As EMH and ESHS have evaluated the merger, always lurking in the background have been two other options: remain independent or join one of the large systems.
In most regards, the case for the EMH-ESHS merger is a strong one. The two organizations could expect to realize expense reductions of at least 3 percent of their combined budgets, or about $14 million annually. And revenue gains, resulting from new service development and related improvements are also forecast as significant, potentially adding $50 million in net revenue and $10 million in operating margin over the next three years.
A variety of important community benefits also could be realized, including new services, broader/deeper services, and quality improvements. And anticipated reductions in redundant capital expenditures are expected to be significant-potentially avoidable technology and facility investments of about $100 million over the next five years.
Many other joint development opportunities have been identified:
- A common approach and infrastructure for physician employment
- Collaborative recruitment of nursing and other clinical staff
- The potential for extending the primary care residency from ESHS to EMH
- Joint approaches to charity care
- Joint development of an accountable care organization
The one issue that the joint board task force has been unable to resolve is board representation in the new organization. ESHS insists on representation based on revenues, while EMH wants a 50/50 split. The board representatives have suggested that resolution of this issue be deferred to the next phase of planning and have expressed confidence that it could be worked out satisfactorily.
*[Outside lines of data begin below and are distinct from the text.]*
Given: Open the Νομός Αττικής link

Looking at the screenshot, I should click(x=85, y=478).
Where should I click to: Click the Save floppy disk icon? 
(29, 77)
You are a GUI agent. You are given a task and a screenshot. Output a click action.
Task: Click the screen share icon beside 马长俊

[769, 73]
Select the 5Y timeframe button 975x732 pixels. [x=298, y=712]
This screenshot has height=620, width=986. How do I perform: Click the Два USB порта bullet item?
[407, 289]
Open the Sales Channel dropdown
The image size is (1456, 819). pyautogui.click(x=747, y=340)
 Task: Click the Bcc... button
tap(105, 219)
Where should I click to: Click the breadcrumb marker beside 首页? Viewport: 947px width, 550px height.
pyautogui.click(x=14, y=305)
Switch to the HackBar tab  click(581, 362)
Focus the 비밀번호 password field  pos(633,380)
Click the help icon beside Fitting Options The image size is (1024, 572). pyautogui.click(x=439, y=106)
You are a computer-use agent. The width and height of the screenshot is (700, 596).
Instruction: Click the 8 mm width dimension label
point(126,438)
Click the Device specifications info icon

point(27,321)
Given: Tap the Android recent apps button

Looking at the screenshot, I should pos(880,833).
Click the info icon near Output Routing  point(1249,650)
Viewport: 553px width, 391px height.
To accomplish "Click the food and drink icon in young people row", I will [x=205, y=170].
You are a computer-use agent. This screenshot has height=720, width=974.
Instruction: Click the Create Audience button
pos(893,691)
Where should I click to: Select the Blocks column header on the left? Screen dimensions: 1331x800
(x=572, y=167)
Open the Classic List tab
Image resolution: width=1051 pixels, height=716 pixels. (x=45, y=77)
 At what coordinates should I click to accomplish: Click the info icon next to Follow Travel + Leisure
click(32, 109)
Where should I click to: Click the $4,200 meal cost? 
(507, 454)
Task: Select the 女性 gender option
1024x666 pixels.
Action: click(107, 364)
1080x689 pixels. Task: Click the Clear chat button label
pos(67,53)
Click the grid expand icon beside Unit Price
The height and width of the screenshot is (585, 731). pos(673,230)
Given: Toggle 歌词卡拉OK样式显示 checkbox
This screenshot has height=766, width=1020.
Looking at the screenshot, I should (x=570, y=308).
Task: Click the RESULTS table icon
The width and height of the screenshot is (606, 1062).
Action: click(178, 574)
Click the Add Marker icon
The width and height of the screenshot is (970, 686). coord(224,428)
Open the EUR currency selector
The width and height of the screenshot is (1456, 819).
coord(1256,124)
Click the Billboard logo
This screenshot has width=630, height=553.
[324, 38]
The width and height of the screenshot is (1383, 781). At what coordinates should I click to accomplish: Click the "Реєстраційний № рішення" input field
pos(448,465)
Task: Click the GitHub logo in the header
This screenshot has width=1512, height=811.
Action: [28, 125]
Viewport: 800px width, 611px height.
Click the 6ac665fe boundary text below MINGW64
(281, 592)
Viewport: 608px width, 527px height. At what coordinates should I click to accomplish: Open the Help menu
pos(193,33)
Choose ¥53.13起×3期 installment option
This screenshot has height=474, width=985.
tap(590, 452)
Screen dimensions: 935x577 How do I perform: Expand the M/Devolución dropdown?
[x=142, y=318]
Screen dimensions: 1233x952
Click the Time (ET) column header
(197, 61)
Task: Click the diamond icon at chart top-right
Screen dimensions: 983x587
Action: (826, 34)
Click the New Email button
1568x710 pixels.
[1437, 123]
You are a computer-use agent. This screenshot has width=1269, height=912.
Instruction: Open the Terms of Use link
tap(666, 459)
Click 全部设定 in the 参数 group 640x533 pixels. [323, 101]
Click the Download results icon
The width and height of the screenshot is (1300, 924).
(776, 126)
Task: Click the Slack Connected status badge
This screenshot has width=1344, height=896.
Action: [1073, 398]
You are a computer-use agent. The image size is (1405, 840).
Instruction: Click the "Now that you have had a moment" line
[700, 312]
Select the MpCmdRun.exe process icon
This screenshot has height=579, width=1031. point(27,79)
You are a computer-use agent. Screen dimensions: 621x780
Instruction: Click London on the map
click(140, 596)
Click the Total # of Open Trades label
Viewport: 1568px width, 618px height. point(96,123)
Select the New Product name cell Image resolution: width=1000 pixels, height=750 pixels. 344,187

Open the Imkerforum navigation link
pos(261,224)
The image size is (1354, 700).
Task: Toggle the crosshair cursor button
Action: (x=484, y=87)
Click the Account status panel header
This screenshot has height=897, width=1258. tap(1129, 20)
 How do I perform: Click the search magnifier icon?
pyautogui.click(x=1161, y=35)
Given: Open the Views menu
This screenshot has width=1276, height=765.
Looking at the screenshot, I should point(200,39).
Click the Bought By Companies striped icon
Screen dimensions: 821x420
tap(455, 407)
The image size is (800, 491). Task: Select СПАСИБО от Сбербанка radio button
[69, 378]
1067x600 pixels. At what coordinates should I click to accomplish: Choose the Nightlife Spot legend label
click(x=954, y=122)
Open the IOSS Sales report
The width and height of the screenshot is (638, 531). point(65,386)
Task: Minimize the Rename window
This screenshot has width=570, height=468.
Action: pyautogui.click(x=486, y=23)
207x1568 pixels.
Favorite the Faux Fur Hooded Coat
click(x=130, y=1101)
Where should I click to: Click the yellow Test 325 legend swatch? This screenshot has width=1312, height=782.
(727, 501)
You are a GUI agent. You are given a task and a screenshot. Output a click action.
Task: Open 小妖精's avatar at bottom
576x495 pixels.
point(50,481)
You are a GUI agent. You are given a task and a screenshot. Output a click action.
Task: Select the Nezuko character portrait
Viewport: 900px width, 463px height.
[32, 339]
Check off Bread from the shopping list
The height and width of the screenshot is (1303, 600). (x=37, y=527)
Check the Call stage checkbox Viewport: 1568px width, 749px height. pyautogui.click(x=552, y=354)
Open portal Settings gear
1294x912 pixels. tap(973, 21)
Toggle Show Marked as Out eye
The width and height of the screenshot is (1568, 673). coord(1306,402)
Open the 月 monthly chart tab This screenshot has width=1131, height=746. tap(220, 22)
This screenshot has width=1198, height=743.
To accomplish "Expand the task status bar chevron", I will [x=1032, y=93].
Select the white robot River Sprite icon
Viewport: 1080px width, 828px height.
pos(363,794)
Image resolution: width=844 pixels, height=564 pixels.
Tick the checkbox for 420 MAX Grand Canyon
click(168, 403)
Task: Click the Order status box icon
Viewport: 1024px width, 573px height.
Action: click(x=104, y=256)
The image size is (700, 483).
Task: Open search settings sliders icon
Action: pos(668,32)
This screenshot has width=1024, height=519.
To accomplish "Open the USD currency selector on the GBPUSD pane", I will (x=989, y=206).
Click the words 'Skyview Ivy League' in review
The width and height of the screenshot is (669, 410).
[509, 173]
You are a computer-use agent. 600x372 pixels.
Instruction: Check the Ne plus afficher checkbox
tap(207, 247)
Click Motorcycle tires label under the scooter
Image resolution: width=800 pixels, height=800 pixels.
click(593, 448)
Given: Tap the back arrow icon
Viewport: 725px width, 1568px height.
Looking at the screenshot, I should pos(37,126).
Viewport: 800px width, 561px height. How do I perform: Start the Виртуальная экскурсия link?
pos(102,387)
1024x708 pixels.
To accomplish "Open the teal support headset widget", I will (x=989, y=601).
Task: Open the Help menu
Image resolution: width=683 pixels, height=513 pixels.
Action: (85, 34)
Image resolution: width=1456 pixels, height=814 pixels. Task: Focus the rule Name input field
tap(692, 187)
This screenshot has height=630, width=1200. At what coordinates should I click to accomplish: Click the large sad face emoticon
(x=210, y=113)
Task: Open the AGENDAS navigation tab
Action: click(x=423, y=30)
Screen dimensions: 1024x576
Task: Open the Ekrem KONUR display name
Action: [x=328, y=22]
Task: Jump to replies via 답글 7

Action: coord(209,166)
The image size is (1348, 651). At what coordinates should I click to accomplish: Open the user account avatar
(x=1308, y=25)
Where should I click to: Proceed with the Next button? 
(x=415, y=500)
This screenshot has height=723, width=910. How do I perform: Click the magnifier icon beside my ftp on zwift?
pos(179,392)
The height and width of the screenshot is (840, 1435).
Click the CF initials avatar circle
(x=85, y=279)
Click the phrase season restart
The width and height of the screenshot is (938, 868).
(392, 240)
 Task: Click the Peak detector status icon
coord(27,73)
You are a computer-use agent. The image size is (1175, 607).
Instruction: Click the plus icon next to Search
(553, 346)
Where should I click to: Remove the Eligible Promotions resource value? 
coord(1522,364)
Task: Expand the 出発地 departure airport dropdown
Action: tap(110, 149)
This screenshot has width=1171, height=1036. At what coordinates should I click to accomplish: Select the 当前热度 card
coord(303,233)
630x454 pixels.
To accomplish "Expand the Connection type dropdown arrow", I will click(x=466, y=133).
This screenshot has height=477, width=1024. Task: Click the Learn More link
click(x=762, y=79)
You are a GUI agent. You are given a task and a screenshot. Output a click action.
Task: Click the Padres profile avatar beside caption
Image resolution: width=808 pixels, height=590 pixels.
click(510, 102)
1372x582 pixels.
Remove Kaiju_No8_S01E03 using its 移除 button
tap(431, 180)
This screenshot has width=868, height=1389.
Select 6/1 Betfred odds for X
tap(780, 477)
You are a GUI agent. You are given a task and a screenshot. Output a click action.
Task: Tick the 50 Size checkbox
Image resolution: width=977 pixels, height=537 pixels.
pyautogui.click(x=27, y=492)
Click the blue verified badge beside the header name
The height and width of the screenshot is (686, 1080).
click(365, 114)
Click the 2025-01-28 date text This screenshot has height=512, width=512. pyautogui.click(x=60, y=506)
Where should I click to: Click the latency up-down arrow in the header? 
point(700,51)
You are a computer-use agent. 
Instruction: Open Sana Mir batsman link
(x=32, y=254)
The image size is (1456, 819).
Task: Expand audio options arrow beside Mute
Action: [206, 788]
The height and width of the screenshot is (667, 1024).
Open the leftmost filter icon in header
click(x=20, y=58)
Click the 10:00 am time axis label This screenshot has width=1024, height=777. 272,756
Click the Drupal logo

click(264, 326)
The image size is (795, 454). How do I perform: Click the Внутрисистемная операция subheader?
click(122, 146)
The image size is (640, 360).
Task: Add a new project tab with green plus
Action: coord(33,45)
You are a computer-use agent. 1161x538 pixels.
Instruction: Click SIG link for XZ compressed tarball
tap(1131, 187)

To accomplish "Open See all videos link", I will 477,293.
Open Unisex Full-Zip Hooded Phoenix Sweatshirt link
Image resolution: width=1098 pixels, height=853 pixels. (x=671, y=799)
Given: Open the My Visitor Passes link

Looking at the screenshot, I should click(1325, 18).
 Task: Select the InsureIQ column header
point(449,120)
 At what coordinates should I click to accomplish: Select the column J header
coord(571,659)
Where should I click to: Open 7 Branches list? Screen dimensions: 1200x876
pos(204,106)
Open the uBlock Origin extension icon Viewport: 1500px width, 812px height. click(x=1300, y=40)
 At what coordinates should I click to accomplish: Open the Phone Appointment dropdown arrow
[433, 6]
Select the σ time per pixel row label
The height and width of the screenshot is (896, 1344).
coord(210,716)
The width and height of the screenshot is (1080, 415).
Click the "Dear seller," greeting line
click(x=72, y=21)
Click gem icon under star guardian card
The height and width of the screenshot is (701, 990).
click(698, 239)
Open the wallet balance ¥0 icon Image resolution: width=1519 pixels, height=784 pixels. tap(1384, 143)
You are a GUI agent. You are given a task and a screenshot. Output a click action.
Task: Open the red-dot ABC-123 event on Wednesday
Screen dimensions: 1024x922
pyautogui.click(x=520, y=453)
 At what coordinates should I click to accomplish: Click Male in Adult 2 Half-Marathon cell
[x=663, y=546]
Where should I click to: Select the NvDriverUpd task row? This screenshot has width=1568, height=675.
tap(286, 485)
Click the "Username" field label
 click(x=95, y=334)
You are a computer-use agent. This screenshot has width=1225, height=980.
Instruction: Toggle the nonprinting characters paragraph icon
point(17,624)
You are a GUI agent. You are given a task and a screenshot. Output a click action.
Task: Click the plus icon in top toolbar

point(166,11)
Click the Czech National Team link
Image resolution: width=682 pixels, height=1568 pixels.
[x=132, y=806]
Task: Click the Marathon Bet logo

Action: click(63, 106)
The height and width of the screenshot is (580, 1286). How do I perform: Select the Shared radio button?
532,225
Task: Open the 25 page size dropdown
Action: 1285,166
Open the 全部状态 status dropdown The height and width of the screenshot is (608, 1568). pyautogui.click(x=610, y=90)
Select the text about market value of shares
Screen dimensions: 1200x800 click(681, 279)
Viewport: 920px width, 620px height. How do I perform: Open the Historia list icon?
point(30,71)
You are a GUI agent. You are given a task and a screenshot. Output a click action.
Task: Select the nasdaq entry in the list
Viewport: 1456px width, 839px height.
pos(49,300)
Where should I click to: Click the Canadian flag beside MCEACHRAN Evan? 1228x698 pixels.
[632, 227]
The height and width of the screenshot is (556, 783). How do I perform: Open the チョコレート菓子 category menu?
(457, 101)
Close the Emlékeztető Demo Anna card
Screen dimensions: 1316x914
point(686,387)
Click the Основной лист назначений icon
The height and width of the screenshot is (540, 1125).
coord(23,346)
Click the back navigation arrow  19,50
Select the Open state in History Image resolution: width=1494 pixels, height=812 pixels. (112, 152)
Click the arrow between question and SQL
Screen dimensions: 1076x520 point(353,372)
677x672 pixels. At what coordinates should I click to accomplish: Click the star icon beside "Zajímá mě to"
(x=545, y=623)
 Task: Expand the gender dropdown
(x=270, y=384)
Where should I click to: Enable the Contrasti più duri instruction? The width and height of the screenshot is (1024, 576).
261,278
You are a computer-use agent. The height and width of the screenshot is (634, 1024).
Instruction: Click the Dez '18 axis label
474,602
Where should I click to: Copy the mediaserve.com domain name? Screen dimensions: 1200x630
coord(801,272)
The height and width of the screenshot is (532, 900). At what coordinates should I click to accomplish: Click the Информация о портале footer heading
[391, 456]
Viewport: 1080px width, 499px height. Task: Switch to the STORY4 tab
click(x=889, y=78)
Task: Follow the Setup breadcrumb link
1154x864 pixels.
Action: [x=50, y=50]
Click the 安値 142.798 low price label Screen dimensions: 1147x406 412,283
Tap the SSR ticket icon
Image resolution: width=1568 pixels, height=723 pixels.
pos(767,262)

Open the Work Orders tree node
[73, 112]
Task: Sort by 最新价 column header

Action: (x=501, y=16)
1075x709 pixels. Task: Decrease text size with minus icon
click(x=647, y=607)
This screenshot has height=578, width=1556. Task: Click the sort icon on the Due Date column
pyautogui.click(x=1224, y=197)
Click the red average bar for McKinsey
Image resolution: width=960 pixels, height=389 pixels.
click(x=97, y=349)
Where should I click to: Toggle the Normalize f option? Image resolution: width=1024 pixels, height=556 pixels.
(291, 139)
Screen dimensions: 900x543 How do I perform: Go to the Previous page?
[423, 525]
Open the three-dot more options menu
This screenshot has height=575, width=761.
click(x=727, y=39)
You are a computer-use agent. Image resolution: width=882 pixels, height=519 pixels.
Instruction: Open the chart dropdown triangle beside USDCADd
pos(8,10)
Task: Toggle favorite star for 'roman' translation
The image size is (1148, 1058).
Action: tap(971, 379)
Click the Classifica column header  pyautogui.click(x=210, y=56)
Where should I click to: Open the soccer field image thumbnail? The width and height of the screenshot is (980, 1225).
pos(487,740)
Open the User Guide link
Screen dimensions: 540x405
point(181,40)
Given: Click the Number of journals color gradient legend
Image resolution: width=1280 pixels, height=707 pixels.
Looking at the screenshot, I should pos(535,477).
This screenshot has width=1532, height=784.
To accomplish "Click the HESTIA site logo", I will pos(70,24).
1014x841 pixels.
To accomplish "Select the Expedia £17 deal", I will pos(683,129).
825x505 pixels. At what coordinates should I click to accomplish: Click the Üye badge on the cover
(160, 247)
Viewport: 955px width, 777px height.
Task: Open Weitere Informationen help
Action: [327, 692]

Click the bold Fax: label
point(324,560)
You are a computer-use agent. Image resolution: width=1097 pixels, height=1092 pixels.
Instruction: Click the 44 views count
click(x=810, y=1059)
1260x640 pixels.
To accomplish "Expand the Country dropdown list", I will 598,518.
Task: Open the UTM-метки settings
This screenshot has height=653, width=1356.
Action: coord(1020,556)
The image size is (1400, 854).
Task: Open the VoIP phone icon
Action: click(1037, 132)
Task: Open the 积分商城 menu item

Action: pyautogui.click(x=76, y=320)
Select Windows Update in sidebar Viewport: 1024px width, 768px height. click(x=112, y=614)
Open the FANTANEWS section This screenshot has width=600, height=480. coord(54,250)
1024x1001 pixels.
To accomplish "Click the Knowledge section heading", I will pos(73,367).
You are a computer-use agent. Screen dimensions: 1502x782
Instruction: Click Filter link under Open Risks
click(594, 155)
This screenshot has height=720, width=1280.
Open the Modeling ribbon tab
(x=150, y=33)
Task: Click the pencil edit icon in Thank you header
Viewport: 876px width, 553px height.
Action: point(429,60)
The ESHS-EMH board task force is very positive about the prospects for a merger and recommends that the boards approve proceeding with the merger. Moving forward would involve fleshing out the organizational structure completely, preparation of legal documents and filings, due diligence, and joint business planning. The task force estimates that six months would be needed to complete the merger, and fees for outside advisers would be in the range of $500,000 to $750,000.
If you were a member of the ESHS or EMH board, what would you do?
Both boards met on consecutive days to review the case for the merger. On May 2, the ESHS board met and unanimously approved moving forward. On May 3, the EMH board met and things did not go so smoothly. Before the CEO could finish his presentation on the case for merger, a board member interrupted to ask for more information about why ESHS refused to accept a 50/50 split of board representation in the new organization. If this was to be a true partnership, he asked, "Shouldn't the combined organization be governed equally by representatives of ESHS and EMH?" Another board member chimed in to ask whether ESHS considered EMH to be an inferior organization, given their posture on board composition. Task force members attempted to respond to their colleagues' questions and quell their concerns, but things spiraled downhill rapidly. One of the task force members suggested a recess, but this was followed immediately by a motion from another board member to terminate discussions with ESHS. Only 60 percent of the board members voted in favor of the motion, and the merger was killed.